Simply repeating weird stats like "Hey, I had 6 kids and they're all alive" or "out of all kids very few died" doesn't really say anything. Neither of course does "Sleeping in a big bed is like sleeping with a knife." I wish someone could dig up real information, or explain how the kids die. To that end I looked at the study you quote from the coroner of Ontario, and it looks like the main objection is unsafe sleeping environment, which mainly means anything that a baby could fit into or get suffocated by, like the gaps between a bed and wall, big heavy bedding, etc. Totally doesn't seem like they're targeting co-sleepers, just the unsafe sleeping environment. I guess most of the under 12 month deaths happen in an unsafe environment. Obviously the parents who have a safe environment aren't in those stats, and neither are those with an unsafe environment but whose children survived (and so many more did survive than died). Anyway, the message is sleep safely because babies die by getting suffocated in beds.

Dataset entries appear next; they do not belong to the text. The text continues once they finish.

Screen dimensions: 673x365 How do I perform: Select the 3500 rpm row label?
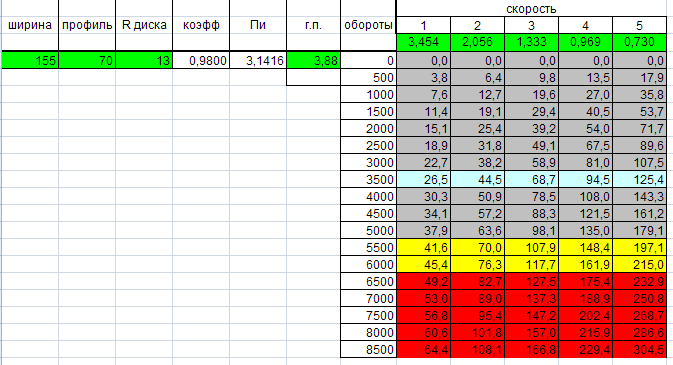[x=368, y=179]
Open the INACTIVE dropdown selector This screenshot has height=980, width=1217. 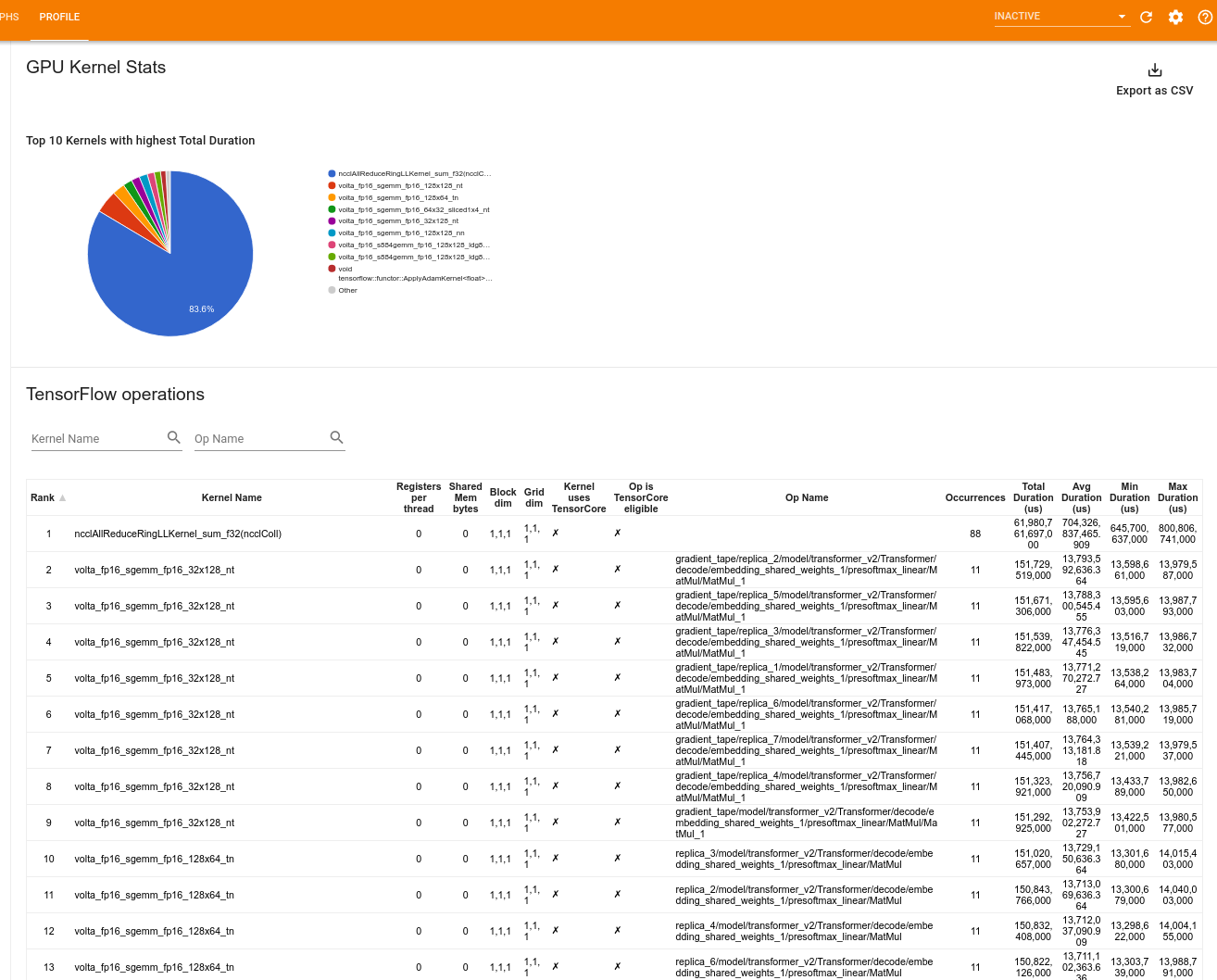click(x=1061, y=17)
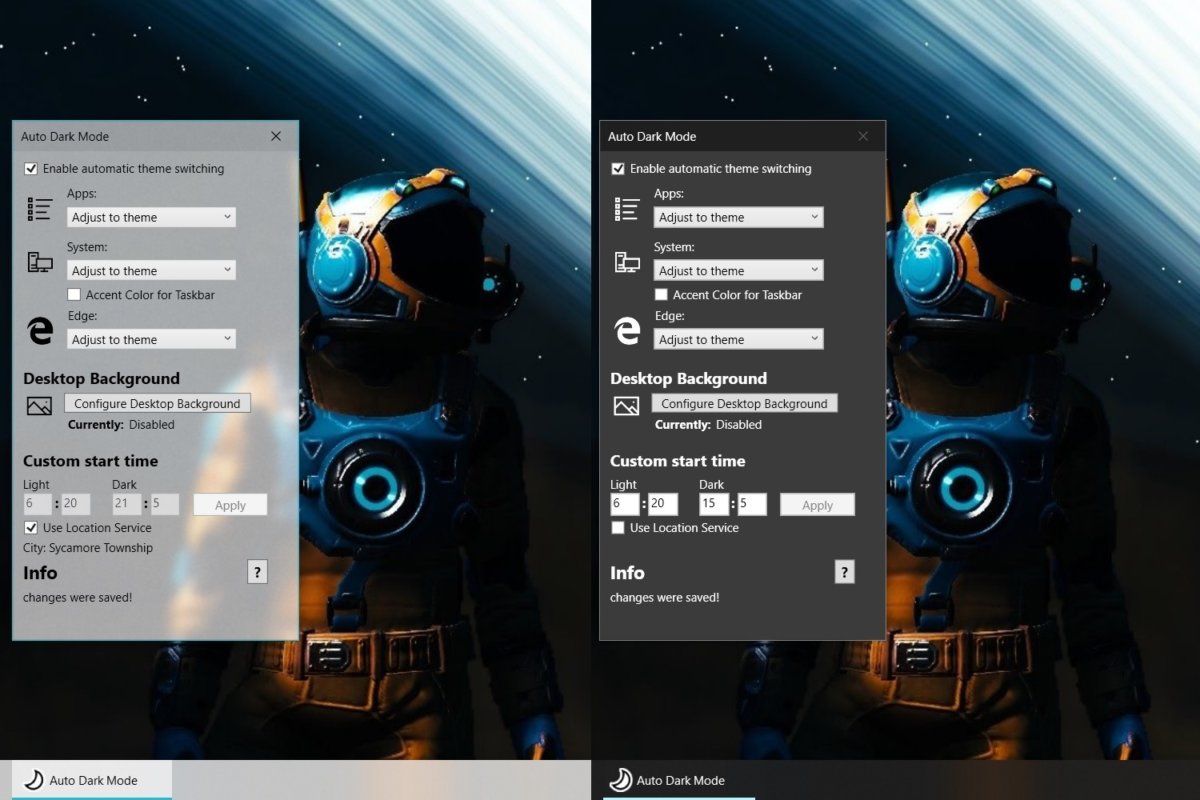Click the question mark help button in light window
This screenshot has height=800, width=1200.
257,572
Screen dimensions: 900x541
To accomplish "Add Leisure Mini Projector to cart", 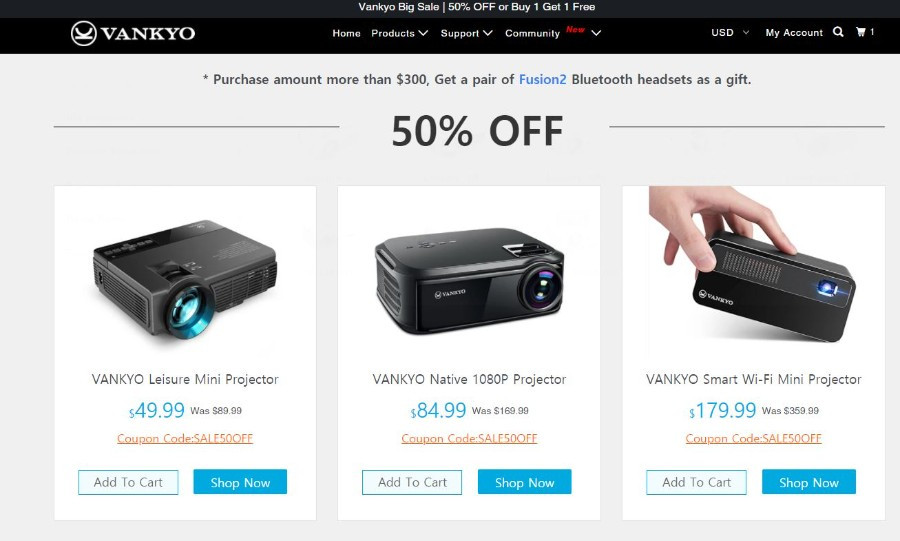I will [128, 482].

In the meantime, I don't know why everyone is so against a group of people who are trying to do a good thing, according to their best knowledge. If you can do it safely then advocate that, but why always jump on the people who are trying to do good?

November 15, 2011 | Unregistered CommenterAlex | Perfecting Dad

I'm against these ads because I think scare tactics and telling people they "should never" are not an effective way to get a message across. As someone said above, people still smoke even knowing the consequences. People will look at these ads and say, "Pfft, as if. I'm not a careless parent. I'm going to do what I want." The message is just way over the top. Now, an ad campaign that said, "Co-sleeping is beneficial to mothers and babies. Learn how to do it safely," would probably get a lot more people to change their sleeping environments to make it safe.